After a Trump rally in September in Springfield, Missouri, pro-Trump activist Brenda Webb sat for a late dinner at a restaurant with five friends who had driven to the rally from the St. Louis suburbs.
Webb and her friends had joined protests against former President Barack Obama in St. Louis in 2009 that were part of a broader conservative“Tea Party” movement centered on calls for smaller government, lower taxes and fewer regulations.
But the energy fizzled, she said.
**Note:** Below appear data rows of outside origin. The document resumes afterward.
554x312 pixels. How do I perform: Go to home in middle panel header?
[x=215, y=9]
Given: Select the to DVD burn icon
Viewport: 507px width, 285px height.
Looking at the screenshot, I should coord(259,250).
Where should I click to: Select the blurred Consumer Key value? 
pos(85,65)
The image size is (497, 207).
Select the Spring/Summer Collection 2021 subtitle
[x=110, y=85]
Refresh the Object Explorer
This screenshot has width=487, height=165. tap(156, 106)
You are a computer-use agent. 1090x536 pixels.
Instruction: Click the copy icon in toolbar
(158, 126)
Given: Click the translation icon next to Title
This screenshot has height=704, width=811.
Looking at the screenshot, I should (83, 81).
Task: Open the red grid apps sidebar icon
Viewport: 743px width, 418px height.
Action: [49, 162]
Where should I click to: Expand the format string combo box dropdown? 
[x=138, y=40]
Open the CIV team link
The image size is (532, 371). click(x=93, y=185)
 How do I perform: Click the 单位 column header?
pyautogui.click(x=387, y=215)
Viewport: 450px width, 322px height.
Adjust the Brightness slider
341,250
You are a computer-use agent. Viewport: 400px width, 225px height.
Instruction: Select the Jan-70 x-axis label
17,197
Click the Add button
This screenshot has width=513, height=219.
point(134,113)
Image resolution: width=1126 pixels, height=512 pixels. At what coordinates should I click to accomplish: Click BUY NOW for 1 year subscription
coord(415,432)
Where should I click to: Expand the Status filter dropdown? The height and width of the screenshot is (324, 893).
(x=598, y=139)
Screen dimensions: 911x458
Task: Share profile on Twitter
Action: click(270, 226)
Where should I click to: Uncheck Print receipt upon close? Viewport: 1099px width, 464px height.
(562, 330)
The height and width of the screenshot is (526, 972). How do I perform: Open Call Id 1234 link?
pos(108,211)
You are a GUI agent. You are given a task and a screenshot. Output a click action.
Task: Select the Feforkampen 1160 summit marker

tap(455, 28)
The group became animated talking about how Trump had given new focus to those early Tea Party goals of reclaiming government for ordinary citizens, not just the "elites" in Washington.
“We feel like he's working to resolve all the problems that we are so frustrated by,” Webb said.
At the Springfield rally, Brian Whorton, who drove a few hours to see the president, confessed he voted for Obama twice before becoming a Republican. “I was not politically aware and awake. I thought, oh he's cool and he's a good speaker and an African-American guy,” Whorton said.
Trump’s policies, he said, were making a difference for him: He said his factory manager had credited Trump tariffs with raising profits at his plant.
In Ohio, Republican National Committee spokeswoman Mandi Merritt referred to pro-Trump enthusiasts as a “grassroots army” that could be harnessed and dispatched to boost Republican voter turnout.
On a sunny day in October, Trump supporter Kimmy Kolkovich joined a friend on the sidewalk at a busy intersection near the Ohio Statehouse in Columbus to urge people to register and vote.
“Even if I’m registering people who are going to vote for the other party, they’re seeing us out here in our hats, and that’s what’s important, all the little interactions and conversations we’re having,” Kolkovich said.